Il-7 supports D-J but not V-DJ rearrangement of TCR-β gene in fetal liver progenitor cells

Abstract

The rearrangement of TCR-β gene, one of the earliest events in T cell development, consists of two consecutive steps: D-J rearrangement and V-DJ rearrangement. The present study examined the signals supporting D-J β and V-DJ β rearrangements during early T cell development from progenitor cells that reside in fetal liver. We have found that there is an interval of 1 to 2 days between D-J β and V-DJ β rearrangements during the early T cell development from fetal liver progenitor cells in deoxyguanosine-treated thymus lobes.
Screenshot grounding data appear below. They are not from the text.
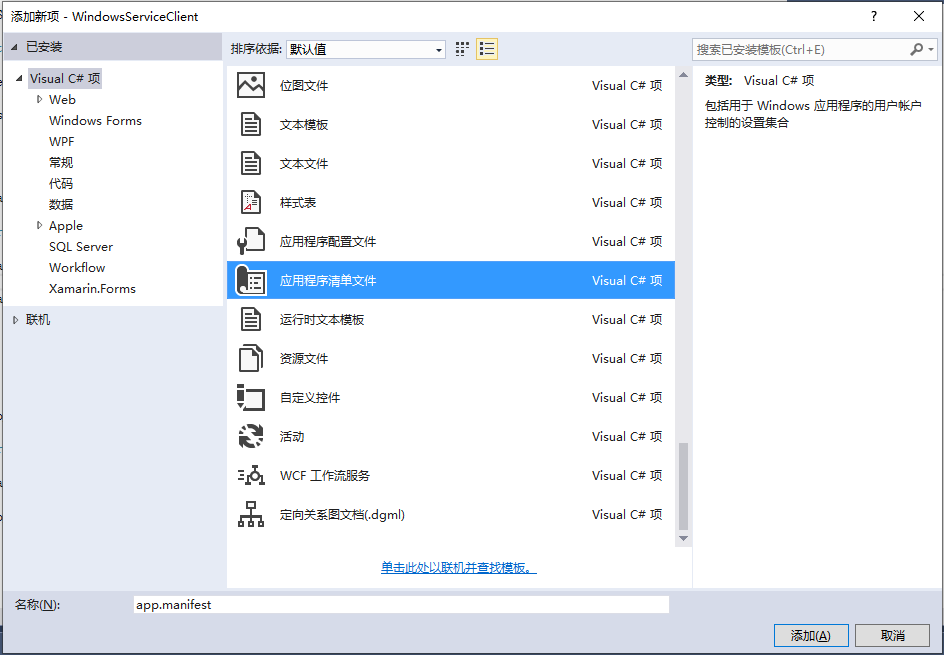
Task: Expand the Web tree node
Action: [39, 100]
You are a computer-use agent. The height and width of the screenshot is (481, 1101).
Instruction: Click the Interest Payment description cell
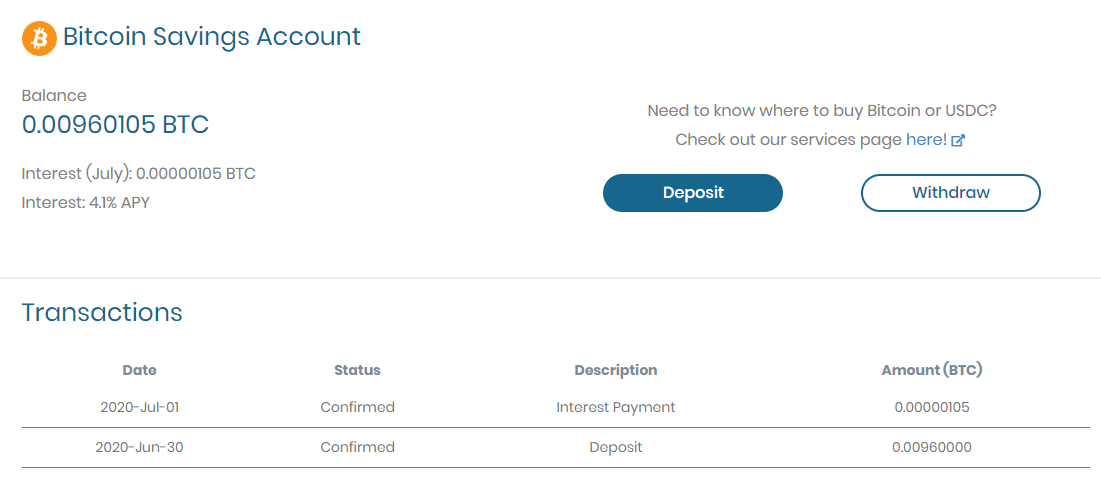coord(616,407)
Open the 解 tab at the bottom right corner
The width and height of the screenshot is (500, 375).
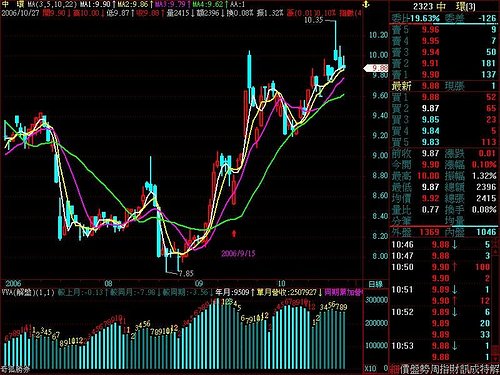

We have also found that IL-7, a cytokine expressed in the subcapsular area of the thymus, can promote D-J β rearrangement of fetal liver progenitor cells, and that anti-IL-7 and anti-IL-7R Abs inhibit the D-J β rearrangement and further T cell development of fetal liver progenitor cells in the thymus environment. Interestingly, unlike the thymus environment, IL-7 alone was not capable of supporting V-DJ β rearrangement in the fetal liver cell cultures. These results indicate that D-J β rearrangement during fetal liver-derived early T cell development is supported in the thymus by IL-7. Furthermore, the present results demonstrate that IL-7, supporting D-J β rearrangement, does not promote V-DJ β rearrangement of fetal liver progenitor cells, suggesting that intrathymic molecules promoting V-DJ β rearrangement are distinct from IL-7 that supports the D-J β rearrangement.